Saartjie - this happened to my friend as well - they changed her name on her ID!! So she's kinda screwed as she tries to get them to rectify it...


----------



## rubelbgdsa0 (Jul 23, 2011)

*i also got mine*

i also got mine on 7th jan 2014 after 4years. 

i went to apply for my non-citizen id and they took my certificate and send it to pta for verification. my question is now why they need to verify it now if the pr certificate come from pta already and how long does it takes.


----------



## MissGlobal (Aug 4, 2012)

Rubel they told my husband the same thing. He literally was handed the certificate, so he wanted to apply for the ID - and they told him they needed to take and verify the certificate they just handed him!! Who knows!!!


----------



## tech001 (Jan 17, 2014)

Jujube said:


> tech001, can I ask you when you applied & when you received the SMS stating that your PR was ready?
> 
> Tx


applied mid 2012
did not get the sms, just went to the office to check and i was told its available for collection.


----------



## LegalMan (Dec 26, 2012)

*Applying for ID book*



MissGlobal said:


> Rubel they told my husband the same thing. He literally was handed the certificate, so he wanted to apply for the ID - and they told him they needed to take and verify the certificate they just handed him!! Who knows!!!


Yes, this is the correct procedure. For safety reasons they have to do this. It is definitely not a great system though and I'm sure they could work out a better one.


----------



## Jujube (Sep 12, 2011)

tech001 said:


> applied mid 2012
> did not get the sms, just went to the office to check and i was told its available for collection.

Supplied information
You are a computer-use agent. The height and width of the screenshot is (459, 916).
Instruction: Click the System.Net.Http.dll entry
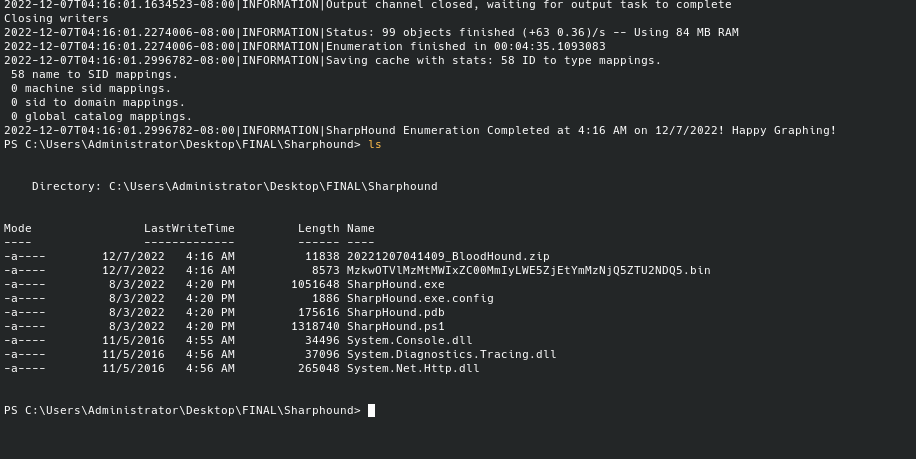[x=413, y=368]
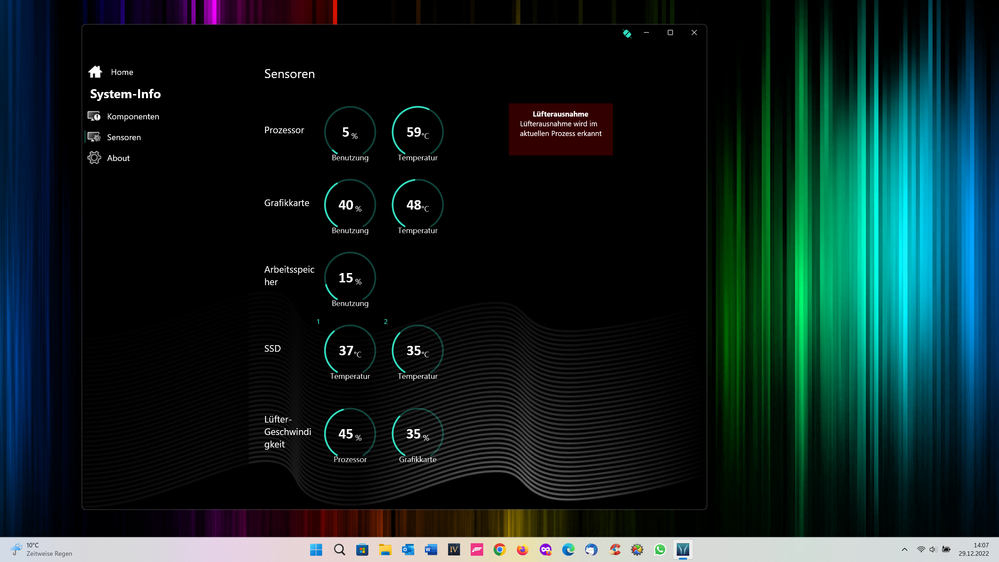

Given task 1
Translate into Spanish the following sentence from the forum thread on permanent residence certificates above: "For safety reasons they have to do this."
Given task 2
Continue the forum thread on permanent residence certificates from the point at which it stops.

Output 1
Por razones de seguridad, tienen que hacer esto.

Output 2
Wow, intereting - so you just went to the office you applied into? Had you before contacted the call centre to find out about the progress of your application?


----------



## Saartjie (Mar 1, 2010)

MissGlobal said:


> Saartjie - this happened to my friend as well - they changed her name on her ID!! So she's kinda screwed as she tries to get them to rectify it...


Well nothing surprises me anymore. Still, I have to get it rectified so that I can apply for my ID and my drivers... If it wasnt for those then I would not have bothered. As I think I have mentioned previously, my daughter's BC still states that her mother (me)'s country of birth is South Africa. Never bothered to change it as its too much effort.


----------



## MissGlobal (Aug 4, 2012)

Haha my friend has been contemplating just taking on the new identity LOL


----------



## Saartjie (Mar 1, 2010)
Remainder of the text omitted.